● Task goal: Copy each line of the material beneath that holds the word "green".

● Source data:
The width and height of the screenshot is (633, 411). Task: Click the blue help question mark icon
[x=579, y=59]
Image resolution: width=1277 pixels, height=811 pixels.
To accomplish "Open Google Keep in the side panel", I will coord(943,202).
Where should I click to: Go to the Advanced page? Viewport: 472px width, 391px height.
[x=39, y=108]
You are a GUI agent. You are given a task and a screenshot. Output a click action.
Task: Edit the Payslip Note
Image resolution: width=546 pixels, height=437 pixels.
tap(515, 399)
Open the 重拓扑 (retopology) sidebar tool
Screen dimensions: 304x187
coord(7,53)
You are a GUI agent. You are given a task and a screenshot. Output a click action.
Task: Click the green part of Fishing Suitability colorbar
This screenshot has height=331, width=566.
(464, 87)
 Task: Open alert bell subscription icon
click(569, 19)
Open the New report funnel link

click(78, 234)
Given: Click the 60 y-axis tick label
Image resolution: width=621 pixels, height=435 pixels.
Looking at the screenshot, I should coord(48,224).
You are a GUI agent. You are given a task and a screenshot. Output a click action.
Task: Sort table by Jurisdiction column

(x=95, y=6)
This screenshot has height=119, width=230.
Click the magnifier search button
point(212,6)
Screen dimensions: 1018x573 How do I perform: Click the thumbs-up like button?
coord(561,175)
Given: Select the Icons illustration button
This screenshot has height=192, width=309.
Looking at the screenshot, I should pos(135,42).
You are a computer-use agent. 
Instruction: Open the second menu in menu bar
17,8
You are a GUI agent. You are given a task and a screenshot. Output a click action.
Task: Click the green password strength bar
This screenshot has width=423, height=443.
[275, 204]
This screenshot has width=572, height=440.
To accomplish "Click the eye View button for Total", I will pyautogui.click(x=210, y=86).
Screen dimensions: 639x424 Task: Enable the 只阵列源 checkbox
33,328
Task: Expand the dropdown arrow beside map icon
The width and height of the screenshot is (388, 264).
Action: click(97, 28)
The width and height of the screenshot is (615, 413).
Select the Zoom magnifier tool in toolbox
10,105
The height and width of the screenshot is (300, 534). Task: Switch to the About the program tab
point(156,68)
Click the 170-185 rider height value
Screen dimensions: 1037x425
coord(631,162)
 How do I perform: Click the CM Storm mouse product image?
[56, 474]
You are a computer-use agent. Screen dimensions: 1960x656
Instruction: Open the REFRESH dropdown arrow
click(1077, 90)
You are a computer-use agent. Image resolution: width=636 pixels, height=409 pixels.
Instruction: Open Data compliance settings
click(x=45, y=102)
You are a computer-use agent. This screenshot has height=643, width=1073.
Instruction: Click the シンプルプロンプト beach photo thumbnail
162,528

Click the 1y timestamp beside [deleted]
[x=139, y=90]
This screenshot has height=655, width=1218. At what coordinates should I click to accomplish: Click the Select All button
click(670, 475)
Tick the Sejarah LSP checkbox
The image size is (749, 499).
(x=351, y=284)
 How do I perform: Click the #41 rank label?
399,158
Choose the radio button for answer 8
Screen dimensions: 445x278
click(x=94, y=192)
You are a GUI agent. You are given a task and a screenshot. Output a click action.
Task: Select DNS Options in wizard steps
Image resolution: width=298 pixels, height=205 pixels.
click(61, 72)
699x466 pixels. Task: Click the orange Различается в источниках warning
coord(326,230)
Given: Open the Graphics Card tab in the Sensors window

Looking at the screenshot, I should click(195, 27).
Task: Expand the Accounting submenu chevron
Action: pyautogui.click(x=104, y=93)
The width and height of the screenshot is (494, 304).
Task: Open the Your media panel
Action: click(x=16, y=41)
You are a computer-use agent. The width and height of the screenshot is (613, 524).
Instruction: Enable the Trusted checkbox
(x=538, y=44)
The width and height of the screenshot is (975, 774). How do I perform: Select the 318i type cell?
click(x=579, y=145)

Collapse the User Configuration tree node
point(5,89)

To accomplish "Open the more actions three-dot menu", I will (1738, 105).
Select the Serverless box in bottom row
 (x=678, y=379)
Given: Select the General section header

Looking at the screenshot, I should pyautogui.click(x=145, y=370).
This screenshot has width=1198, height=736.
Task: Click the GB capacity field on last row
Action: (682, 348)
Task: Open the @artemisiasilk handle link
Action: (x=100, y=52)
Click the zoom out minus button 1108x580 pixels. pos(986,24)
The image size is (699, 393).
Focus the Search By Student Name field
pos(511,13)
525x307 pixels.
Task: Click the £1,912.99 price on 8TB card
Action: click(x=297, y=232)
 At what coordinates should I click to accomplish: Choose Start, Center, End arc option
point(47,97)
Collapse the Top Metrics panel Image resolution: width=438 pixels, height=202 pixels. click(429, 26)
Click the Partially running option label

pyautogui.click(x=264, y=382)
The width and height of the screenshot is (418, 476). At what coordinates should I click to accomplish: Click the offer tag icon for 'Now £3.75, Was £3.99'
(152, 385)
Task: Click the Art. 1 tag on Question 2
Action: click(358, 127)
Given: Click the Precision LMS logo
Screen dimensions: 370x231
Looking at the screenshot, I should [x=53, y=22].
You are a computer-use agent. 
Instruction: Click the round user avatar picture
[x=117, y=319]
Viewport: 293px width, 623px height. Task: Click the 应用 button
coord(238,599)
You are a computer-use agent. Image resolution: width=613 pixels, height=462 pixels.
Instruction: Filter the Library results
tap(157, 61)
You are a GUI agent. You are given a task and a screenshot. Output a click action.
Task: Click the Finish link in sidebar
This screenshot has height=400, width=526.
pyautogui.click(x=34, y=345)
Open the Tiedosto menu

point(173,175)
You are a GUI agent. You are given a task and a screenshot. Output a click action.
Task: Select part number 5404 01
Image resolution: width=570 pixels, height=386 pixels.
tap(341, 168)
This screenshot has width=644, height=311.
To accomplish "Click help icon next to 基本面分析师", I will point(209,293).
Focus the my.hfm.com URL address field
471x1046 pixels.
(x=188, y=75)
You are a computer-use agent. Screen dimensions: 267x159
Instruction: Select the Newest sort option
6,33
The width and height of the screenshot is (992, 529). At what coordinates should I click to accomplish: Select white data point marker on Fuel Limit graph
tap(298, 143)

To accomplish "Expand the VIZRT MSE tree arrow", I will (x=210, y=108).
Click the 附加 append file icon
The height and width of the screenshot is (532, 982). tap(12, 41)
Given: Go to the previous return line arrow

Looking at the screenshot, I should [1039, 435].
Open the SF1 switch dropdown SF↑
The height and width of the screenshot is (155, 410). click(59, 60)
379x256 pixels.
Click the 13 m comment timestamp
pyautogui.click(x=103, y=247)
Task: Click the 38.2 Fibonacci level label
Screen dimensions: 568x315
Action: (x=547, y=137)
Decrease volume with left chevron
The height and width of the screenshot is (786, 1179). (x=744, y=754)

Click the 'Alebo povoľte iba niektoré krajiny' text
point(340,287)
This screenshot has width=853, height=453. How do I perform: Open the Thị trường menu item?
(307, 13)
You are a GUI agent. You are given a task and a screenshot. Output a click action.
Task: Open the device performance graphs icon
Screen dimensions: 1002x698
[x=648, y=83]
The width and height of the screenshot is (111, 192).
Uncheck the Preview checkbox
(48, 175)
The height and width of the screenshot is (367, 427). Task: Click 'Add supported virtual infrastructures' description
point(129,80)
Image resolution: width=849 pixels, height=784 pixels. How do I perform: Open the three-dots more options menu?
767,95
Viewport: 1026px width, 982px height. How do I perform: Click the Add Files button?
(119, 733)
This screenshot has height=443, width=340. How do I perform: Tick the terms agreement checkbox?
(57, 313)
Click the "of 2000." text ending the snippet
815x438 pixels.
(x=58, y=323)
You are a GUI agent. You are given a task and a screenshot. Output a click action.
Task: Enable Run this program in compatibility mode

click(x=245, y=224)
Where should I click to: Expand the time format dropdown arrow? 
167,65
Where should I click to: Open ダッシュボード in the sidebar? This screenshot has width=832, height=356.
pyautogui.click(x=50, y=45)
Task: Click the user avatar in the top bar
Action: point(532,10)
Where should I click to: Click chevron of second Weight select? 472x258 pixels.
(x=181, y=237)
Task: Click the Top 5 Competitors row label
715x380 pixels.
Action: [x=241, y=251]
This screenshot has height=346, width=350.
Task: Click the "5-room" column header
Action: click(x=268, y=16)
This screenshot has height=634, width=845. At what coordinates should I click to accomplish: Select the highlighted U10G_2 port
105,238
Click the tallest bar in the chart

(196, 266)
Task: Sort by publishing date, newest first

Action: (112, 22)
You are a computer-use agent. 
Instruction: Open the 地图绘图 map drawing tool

● Finished exercise:
Task: Click the green part of Fishing Suitability colorbar
Task: Click the green password strength bar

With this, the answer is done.